Excerpted records
■ ■ ■ ■ ■ ■ ■

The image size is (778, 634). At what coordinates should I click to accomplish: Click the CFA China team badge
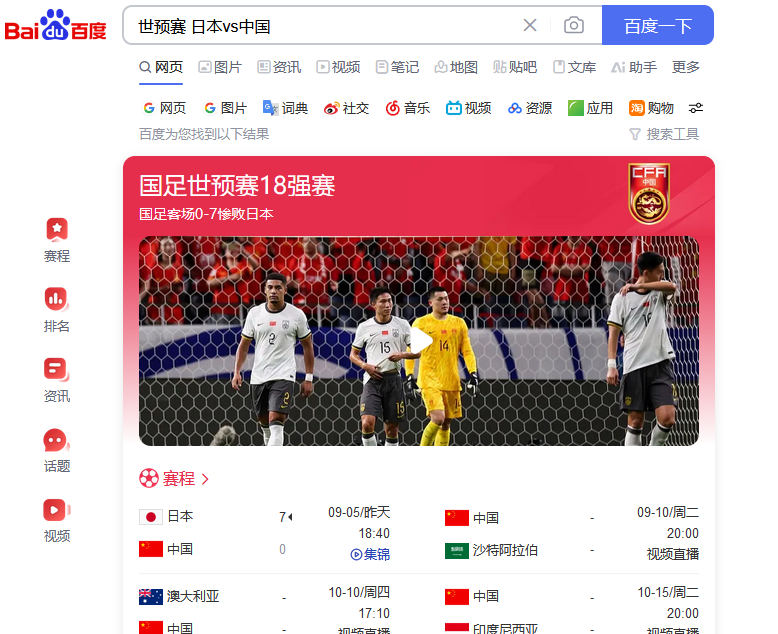[x=649, y=193]
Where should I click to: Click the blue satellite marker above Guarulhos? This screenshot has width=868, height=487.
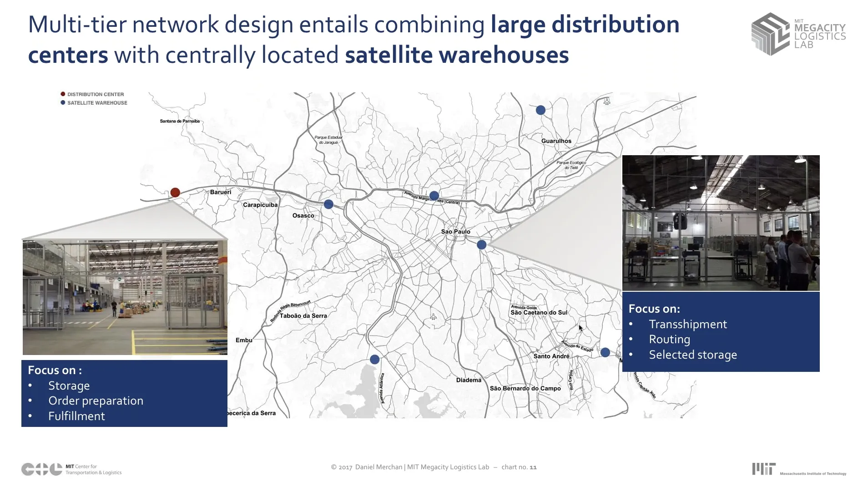(540, 110)
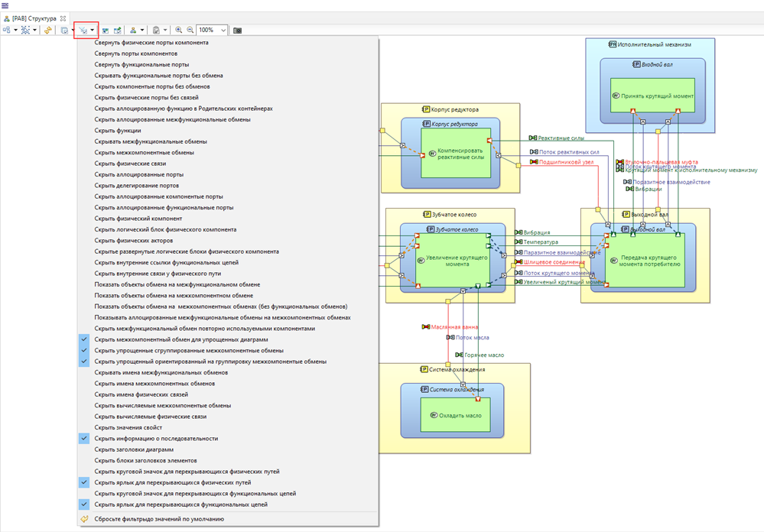Click the Zoom Out magnifier icon
Screen dimensions: 764x532
[190, 31]
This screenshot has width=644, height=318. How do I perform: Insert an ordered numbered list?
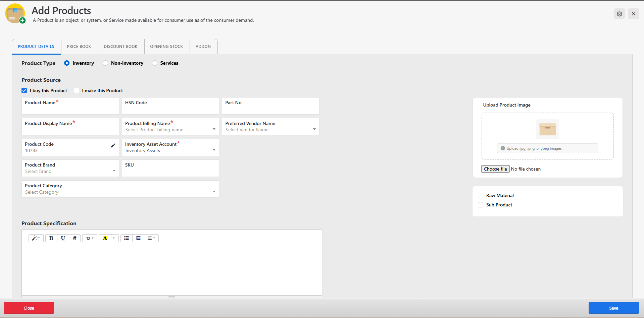(138, 238)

■ ■ ■ ■ ■ ■ ■

Work to complete
The material above is to be repeated word for word, with no images kept.

Expected output
The image size is (778, 634). At what coordinates should I click to accomplish: Click the CFA China team badge
[x=649, y=193]
Where should I click to: Click the blue satellite marker above Guarulhos? This screenshot has width=868, height=487.
(540, 110)
Click the Zoom Out magnifier icon
Screen dimensions: 764x532
[190, 31]
This screenshot has width=644, height=318. How do I perform: Insert an ordered numbered list?
(138, 238)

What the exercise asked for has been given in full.